### Problem details
From the first line to the last, repeat the data below exactly.

### Input for this task
_____

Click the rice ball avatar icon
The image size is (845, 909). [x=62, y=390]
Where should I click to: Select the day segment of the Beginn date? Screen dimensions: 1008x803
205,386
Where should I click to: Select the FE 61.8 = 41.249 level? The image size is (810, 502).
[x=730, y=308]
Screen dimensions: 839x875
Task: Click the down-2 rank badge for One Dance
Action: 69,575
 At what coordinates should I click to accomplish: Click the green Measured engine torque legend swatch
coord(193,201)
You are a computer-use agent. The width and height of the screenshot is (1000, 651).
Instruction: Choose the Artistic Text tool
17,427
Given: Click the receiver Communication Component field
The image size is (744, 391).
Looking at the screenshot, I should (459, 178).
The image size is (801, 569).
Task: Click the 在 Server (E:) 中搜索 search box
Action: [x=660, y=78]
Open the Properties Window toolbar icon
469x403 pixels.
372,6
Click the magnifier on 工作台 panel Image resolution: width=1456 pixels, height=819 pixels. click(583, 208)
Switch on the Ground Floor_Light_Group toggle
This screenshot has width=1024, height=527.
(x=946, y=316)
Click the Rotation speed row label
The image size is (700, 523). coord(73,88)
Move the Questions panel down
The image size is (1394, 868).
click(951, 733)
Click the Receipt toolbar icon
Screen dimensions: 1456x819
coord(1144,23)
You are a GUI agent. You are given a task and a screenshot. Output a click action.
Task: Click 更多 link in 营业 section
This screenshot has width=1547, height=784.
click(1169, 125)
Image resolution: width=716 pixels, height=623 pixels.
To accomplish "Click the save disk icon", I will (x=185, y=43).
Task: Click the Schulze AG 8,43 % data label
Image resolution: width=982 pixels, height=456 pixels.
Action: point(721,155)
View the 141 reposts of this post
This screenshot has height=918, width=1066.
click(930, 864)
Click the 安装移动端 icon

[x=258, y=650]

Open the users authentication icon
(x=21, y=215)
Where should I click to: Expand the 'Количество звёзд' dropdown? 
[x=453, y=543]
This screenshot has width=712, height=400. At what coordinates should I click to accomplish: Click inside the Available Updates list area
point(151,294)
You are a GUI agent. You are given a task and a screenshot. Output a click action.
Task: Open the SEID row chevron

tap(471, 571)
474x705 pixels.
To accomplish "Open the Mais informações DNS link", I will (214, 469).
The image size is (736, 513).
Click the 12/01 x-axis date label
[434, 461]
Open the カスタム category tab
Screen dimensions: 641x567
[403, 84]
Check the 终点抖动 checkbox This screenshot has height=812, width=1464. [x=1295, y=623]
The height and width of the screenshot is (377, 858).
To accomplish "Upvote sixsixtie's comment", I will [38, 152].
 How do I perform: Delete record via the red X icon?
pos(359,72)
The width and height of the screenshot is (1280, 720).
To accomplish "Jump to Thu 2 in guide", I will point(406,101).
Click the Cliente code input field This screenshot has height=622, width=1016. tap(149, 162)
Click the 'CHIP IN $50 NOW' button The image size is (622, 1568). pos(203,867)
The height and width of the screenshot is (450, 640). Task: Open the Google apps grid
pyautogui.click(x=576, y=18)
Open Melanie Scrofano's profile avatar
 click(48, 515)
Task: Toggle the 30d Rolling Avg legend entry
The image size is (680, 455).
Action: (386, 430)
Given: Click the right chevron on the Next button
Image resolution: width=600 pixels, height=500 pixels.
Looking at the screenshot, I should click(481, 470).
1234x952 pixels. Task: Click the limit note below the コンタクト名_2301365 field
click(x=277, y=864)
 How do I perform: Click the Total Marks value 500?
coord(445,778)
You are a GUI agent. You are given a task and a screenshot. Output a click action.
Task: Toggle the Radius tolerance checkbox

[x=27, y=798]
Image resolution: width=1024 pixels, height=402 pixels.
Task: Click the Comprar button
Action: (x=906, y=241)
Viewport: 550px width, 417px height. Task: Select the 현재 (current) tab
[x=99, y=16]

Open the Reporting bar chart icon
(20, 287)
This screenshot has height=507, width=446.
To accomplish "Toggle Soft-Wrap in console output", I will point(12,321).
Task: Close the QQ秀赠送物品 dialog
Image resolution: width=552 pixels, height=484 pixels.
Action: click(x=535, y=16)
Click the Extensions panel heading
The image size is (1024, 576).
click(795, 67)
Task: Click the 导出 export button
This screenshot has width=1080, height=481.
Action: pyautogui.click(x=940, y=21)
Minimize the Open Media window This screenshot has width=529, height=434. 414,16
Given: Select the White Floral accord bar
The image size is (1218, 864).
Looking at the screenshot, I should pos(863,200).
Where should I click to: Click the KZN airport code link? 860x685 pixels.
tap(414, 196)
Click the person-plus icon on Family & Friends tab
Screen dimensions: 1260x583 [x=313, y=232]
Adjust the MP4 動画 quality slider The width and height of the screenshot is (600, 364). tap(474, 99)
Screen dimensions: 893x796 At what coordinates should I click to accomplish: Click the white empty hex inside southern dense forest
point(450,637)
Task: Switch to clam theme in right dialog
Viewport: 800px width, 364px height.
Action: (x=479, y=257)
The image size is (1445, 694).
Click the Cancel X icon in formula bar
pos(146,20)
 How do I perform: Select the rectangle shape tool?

_____

### Answer to the exercise
Click the rice ball avatar icon
The image size is (845, 909). [x=62, y=390]
Where should I click to: Select the day segment of the Beginn date? Screen dimensions: 1008x803
205,386
Where should I click to: Select the FE 61.8 = 41.249 level? The image size is (810, 502).
[x=730, y=308]
Screen dimensions: 839x875
Task: Click the down-2 rank badge for One Dance
Action: 69,575
 At what coordinates should I click to accomplish: Click the green Measured engine torque legend swatch
coord(193,201)
You are a computer-use agent. The width and height of the screenshot is (1000, 651).
Instruction: Choose the Artistic Text tool
17,427
Given: Click the receiver Communication Component field
The image size is (744, 391).
Looking at the screenshot, I should (459, 178).
The image size is (801, 569).
Task: Click the 在 Server (E:) 中搜索 search box
Action: [x=660, y=78]
Open the Properties Window toolbar icon
469x403 pixels.
372,6
Click the magnifier on 工作台 panel Image resolution: width=1456 pixels, height=819 pixels. click(583, 208)
Switch on the Ground Floor_Light_Group toggle
This screenshot has width=1024, height=527.
(x=946, y=316)
Click the Rotation speed row label
The image size is (700, 523). coord(73,88)
Move the Questions panel down
The image size is (1394, 868).
click(951, 733)
Click the Receipt toolbar icon
Screen dimensions: 1456x819
coord(1144,23)
You are a GUI agent. You are given a task and a screenshot. Output a click action.
Task: Click 更多 link in 营业 section
This screenshot has width=1547, height=784.
click(1169, 125)
Image resolution: width=716 pixels, height=623 pixels.
To accomplish "Click the save disk icon", I will (x=185, y=43).
Task: Click the Schulze AG 8,43 % data label
Image resolution: width=982 pixels, height=456 pixels.
Action: point(721,155)
View the 141 reposts of this post
This screenshot has height=918, width=1066.
click(930, 864)
Click the 安装移动端 icon

[x=258, y=650]

Open the users authentication icon
(x=21, y=215)
Where should I click to: Expand the 'Количество звёзд' dropdown? 
[x=453, y=543]
This screenshot has width=712, height=400. At what coordinates should I click to accomplish: Click inside the Available Updates list area
point(151,294)
You are a GUI agent. You are given a task and a screenshot. Output a click action.
Task: Open the SEID row chevron

tap(471, 571)
474x705 pixels.
To accomplish "Open the Mais informações DNS link", I will (214, 469).
The image size is (736, 513).
Click the 12/01 x-axis date label
[434, 461]
Open the カスタム category tab
Screen dimensions: 641x567
[403, 84]
Check the 终点抖动 checkbox This screenshot has height=812, width=1464. [x=1295, y=623]
The height and width of the screenshot is (377, 858).
To accomplish "Upvote sixsixtie's comment", I will [38, 152].
 How do I perform: Delete record via the red X icon?
pos(359,72)
The width and height of the screenshot is (1280, 720).
To accomplish "Jump to Thu 2 in guide", I will point(406,101).
Click the Cliente code input field This screenshot has height=622, width=1016. tap(149, 162)
Click the 'CHIP IN $50 NOW' button The image size is (622, 1568). pos(203,867)
The height and width of the screenshot is (450, 640). Task: Open the Google apps grid
pyautogui.click(x=576, y=18)
Open Melanie Scrofano's profile avatar
 click(48, 515)
Task: Toggle the 30d Rolling Avg legend entry
The image size is (680, 455).
Action: (386, 430)
Given: Click the right chevron on the Next button
Image resolution: width=600 pixels, height=500 pixels.
Looking at the screenshot, I should click(481, 470).
1234x952 pixels. Task: Click the limit note below the コンタクト名_2301365 field
click(x=277, y=864)
 How do I perform: Click the Total Marks value 500?
coord(445,778)
You are a GUI agent. You are given a task and a screenshot. Output a click action.
Task: Toggle the Radius tolerance checkbox

[x=27, y=798]
Image resolution: width=1024 pixels, height=402 pixels.
Task: Click the Comprar button
Action: (x=906, y=241)
Viewport: 550px width, 417px height. Task: Select the 현재 (current) tab
[x=99, y=16]

Open the Reporting bar chart icon
(20, 287)
This screenshot has height=507, width=446.
To accomplish "Toggle Soft-Wrap in console output", I will point(12,321).
Task: Close the QQ秀赠送物品 dialog
Image resolution: width=552 pixels, height=484 pixels.
Action: click(x=535, y=16)
Click the Extensions panel heading
The image size is (1024, 576).
click(795, 67)
Task: Click the 导出 export button
This screenshot has width=1080, height=481.
Action: pyautogui.click(x=940, y=21)
Minimize the Open Media window This screenshot has width=529, height=434. 414,16
Given: Select the White Floral accord bar
The image size is (1218, 864).
Looking at the screenshot, I should pos(863,200).
Where should I click to: Click the KZN airport code link? 860x685 pixels.
tap(414, 196)
Click the person-plus icon on Family & Friends tab
Screen dimensions: 1260x583 [x=313, y=232]
Adjust the MP4 動画 quality slider The width and height of the screenshot is (600, 364). tap(474, 99)
Screen dimensions: 893x796 At what coordinates should I click to accomplish: Click the white empty hex inside southern dense forest
point(450,637)
Task: Switch to clam theme in right dialog
Viewport: 800px width, 364px height.
Action: (x=479, y=257)
The image size is (1445, 694).
Click the Cancel X icon in formula bar
pos(146,20)
 How do I perform: Select the rectangle shape tool?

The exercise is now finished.